(Stored records)
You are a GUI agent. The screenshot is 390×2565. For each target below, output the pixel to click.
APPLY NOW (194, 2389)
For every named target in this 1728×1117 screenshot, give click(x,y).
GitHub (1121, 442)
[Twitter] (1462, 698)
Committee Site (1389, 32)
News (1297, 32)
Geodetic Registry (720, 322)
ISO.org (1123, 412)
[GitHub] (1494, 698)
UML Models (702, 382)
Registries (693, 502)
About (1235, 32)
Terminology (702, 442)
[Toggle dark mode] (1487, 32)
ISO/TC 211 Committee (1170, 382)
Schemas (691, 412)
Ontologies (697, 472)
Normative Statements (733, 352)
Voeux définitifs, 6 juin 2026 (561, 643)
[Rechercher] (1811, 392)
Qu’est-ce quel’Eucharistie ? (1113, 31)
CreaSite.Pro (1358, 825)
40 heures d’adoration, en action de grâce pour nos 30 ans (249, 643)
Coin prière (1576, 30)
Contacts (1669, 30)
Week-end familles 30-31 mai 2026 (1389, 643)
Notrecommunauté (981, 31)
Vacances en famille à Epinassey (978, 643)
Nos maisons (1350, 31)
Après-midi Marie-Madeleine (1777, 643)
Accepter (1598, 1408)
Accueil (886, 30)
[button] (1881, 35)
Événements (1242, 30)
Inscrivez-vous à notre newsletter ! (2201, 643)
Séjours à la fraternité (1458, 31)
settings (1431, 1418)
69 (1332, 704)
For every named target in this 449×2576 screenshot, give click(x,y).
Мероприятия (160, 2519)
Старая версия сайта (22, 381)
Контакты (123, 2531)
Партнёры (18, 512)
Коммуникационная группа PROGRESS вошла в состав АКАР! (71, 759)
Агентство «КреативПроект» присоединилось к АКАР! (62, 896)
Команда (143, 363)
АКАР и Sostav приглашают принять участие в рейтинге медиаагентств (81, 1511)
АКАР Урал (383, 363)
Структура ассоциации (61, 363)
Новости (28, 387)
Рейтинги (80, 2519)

• [WORK ORDER]:
Begin with the line that contains "Inscrivez-vous à notre" and quote each line after it exactly, stopping after the last line of the data.

• [RESULT]:
Inscrivez-vous à notre newsletter ! (2201, 643)
Séjours à la fraternité (1458, 31)
settings (1431, 1418)
69 (1332, 704)
For every named target in this 449×2576 screenshot, give click(x,y).
Мероприятия (160, 2519)
Старая версия сайта (22, 381)
Контакты (123, 2531)
Партнёры (18, 512)
Коммуникационная группа PROGRESS вошла в состав АКАР! (71, 759)
Агентство «КреативПроект» присоединилось к АКАР! (62, 896)
Команда (143, 363)
АКАР и Sostav приглашают принять участие в рейтинге медиаагентств (81, 1511)
АКАР Урал (383, 363)
Структура ассоциации (61, 363)
Новости (28, 387)
Рейтинги (80, 2519)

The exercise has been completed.